Un concetto felicemente espresso anche da Paul Natorp: “Quel che importa è ciò che si va facendo, non ciò che si è fatto. Il ‘fieri’ solo è il fatto; tutto l’essere che la scienza cerca di ‘stabilire’ deve risolversi di nuovo nel flusso del divenire. E di questo divenire, ma soltanto di esso, si può dire che è.”
Tuttavia, anche e proprio per questo, nessuna conclusione è, né mai sarà, definitiva. Viene alla mente un proverbio cinese: “Non esiste nessuna verità, neanche questa”. O l’Ippia Minore di Platone, dove ogni verità, alla fine, diventa aporia.
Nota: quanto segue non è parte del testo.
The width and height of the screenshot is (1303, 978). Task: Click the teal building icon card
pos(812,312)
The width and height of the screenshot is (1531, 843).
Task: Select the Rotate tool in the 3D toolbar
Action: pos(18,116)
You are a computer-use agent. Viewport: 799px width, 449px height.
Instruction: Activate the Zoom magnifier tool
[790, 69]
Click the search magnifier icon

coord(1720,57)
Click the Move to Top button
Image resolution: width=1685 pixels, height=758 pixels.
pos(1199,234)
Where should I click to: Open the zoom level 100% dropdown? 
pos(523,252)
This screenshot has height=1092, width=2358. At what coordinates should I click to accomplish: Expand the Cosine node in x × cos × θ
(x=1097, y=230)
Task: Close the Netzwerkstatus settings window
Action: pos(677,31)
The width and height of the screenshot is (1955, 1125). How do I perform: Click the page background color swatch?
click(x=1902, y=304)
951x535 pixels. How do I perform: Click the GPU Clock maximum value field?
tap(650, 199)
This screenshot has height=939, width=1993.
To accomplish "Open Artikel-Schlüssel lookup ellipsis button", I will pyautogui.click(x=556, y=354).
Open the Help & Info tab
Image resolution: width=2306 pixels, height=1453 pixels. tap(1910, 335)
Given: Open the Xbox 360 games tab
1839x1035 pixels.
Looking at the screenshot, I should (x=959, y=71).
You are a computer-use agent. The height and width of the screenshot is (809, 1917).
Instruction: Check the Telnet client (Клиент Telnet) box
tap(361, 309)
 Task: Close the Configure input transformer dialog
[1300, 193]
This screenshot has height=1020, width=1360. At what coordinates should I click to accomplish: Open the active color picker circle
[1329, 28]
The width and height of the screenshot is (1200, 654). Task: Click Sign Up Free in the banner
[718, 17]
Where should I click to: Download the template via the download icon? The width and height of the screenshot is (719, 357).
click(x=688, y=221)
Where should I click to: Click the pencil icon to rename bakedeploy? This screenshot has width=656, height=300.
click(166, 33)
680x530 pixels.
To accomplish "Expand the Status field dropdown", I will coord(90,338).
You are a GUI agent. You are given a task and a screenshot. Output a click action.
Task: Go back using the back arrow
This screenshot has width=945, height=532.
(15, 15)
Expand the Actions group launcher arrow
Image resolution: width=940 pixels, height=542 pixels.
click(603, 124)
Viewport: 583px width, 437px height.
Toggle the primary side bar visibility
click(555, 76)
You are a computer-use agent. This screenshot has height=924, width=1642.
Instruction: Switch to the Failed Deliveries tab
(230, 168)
Al momento attuale, in effetti, il concetto di relatività è ormai divenuto sistemico, dalla fisica all’arte, alla filosofia, all’etica…, in tutta la cultura, anzi Le culture!
E quindi il presente discorso poteva diramarsi diversamente, e invece di citare alla fine la profonda, ma fredda notazione intellettiva di Natorp, concludere con una ‘romantica’ suggestione, del pari profonda, tratta da un libro di Charles Baudouin (Psicoanalisi del simbolo religioso), che dovrebbe far riflettere anche i cybernauti: “Conviene conservare il contatto col primitivo, col mito, con la vecchia natura inquietante, carica di paure e di speranze umane elementari. Ma che ciò non sia per perdersi lì! Sia per ripartirne e, forti dello slancio che avremo ripreso toccando il suolo, per elevarci più in alto.”